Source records
===============

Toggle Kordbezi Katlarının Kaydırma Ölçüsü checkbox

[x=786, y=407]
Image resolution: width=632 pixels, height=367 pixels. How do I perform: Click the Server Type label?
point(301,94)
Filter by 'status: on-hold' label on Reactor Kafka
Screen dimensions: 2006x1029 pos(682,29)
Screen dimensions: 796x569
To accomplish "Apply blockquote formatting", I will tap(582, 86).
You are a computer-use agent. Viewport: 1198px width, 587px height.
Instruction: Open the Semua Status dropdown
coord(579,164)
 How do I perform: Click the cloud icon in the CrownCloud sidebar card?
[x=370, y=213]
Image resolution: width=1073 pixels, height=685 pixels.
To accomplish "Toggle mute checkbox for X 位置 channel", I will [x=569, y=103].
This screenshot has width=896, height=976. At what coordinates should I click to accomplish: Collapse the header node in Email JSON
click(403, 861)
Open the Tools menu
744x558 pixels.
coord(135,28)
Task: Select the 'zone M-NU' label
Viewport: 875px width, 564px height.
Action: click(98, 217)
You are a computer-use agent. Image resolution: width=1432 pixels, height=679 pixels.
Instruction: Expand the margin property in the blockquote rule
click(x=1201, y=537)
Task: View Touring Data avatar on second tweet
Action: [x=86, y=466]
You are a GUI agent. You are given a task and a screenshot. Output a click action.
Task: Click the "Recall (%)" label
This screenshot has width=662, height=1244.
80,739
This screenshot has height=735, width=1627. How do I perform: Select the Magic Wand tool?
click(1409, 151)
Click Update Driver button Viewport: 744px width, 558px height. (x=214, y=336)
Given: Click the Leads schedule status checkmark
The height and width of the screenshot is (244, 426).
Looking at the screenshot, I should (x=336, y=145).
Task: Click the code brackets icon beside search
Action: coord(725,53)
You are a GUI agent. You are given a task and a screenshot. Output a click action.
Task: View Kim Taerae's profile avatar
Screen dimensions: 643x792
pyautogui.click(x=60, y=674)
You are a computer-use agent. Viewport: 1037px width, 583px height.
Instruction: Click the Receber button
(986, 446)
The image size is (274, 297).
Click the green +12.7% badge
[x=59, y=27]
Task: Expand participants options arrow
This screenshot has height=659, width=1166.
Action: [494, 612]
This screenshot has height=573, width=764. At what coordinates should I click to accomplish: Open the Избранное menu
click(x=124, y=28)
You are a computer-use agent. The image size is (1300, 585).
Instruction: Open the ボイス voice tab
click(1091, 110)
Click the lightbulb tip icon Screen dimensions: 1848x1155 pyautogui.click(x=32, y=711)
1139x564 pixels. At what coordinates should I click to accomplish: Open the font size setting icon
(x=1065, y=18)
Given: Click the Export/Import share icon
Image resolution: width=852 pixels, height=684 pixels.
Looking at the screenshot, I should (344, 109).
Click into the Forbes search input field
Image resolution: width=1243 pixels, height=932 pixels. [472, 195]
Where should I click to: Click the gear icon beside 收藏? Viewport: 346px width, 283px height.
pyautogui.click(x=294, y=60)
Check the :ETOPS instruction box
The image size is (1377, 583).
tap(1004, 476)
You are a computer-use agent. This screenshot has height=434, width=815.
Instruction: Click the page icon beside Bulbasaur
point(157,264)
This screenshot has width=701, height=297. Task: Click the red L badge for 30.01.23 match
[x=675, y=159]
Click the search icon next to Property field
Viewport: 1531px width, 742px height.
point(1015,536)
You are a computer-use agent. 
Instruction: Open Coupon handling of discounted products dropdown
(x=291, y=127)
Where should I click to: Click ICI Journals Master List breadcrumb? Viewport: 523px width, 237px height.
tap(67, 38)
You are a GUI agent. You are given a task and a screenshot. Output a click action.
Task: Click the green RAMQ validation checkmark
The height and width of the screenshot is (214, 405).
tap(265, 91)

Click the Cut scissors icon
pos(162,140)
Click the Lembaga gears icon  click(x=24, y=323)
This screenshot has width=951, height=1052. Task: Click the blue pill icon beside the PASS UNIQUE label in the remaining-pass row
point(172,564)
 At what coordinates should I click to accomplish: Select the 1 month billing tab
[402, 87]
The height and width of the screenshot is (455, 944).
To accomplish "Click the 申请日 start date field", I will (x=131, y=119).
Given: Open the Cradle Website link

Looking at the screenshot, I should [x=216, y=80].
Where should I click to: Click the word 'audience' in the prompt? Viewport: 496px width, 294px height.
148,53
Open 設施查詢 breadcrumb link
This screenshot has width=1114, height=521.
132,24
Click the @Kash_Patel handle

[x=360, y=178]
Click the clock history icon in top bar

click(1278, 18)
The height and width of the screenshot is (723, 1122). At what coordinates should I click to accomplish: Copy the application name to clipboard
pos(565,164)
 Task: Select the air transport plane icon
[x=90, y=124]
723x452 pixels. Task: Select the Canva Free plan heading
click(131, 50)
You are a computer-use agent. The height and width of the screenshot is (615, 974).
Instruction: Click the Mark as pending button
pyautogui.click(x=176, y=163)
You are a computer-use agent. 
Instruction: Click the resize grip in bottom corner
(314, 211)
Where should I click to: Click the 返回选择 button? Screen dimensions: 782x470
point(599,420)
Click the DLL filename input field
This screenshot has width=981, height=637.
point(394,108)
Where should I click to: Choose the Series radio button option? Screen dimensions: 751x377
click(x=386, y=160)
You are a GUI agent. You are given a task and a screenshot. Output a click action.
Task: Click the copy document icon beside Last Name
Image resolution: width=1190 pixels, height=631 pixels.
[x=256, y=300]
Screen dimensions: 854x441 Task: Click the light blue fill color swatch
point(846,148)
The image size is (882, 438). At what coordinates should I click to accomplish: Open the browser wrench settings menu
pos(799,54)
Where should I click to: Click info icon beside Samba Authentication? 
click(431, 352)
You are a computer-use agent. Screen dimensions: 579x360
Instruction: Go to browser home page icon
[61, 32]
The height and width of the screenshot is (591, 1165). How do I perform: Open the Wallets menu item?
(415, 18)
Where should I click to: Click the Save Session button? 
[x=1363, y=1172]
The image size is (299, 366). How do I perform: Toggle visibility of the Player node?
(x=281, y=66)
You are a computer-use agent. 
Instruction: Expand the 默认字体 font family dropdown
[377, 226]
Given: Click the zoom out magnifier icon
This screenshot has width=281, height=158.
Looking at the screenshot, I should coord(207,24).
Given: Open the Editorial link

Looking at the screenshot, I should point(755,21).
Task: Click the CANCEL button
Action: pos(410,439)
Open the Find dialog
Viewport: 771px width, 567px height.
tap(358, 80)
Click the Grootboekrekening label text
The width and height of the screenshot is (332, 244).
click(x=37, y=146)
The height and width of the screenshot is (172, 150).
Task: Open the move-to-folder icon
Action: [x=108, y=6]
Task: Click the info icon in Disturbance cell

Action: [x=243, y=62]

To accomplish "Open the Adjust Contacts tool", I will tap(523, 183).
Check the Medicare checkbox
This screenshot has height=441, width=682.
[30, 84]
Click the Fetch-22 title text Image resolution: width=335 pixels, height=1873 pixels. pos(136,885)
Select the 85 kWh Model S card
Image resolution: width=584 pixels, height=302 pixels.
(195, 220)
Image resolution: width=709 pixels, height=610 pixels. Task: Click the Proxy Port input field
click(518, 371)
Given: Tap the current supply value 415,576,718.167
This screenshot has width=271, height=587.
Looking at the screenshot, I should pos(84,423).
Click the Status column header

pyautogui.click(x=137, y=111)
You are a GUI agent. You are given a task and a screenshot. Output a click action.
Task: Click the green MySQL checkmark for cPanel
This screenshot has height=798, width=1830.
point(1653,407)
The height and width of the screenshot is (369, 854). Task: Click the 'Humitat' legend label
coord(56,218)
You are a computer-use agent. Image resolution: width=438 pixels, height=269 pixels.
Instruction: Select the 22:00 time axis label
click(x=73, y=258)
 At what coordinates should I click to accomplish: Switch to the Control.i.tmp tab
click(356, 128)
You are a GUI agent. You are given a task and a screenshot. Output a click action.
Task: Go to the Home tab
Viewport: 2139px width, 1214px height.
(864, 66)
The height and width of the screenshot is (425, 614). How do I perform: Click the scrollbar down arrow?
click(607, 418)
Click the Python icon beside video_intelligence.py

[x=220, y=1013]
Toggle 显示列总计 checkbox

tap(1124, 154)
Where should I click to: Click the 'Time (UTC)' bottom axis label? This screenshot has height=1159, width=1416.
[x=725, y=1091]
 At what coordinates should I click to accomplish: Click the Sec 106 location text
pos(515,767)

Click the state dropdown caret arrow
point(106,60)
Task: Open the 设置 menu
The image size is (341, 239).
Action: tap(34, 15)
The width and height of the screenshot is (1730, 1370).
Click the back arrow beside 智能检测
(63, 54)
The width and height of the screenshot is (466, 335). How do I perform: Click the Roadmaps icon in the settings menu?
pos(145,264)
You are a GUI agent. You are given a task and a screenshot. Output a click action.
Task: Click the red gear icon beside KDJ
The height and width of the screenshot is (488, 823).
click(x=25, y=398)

===============

**BRIEF:** Render the rows as a JSON list of strings, one string per line and blank lines omitted, starting at the very beginning of the rows and going on through the line that contains "point(301,94)".

**REPLY:**
[
  "Toggle Kordbezi Katlarının Kaydırma Ölçüsü checkbox",
  "[x=786, y=407]",
  "Image resolution: width=632 pixels, height=367 pixels. How do I perform: Click the Server Type label?",
  "point(301,94)"
]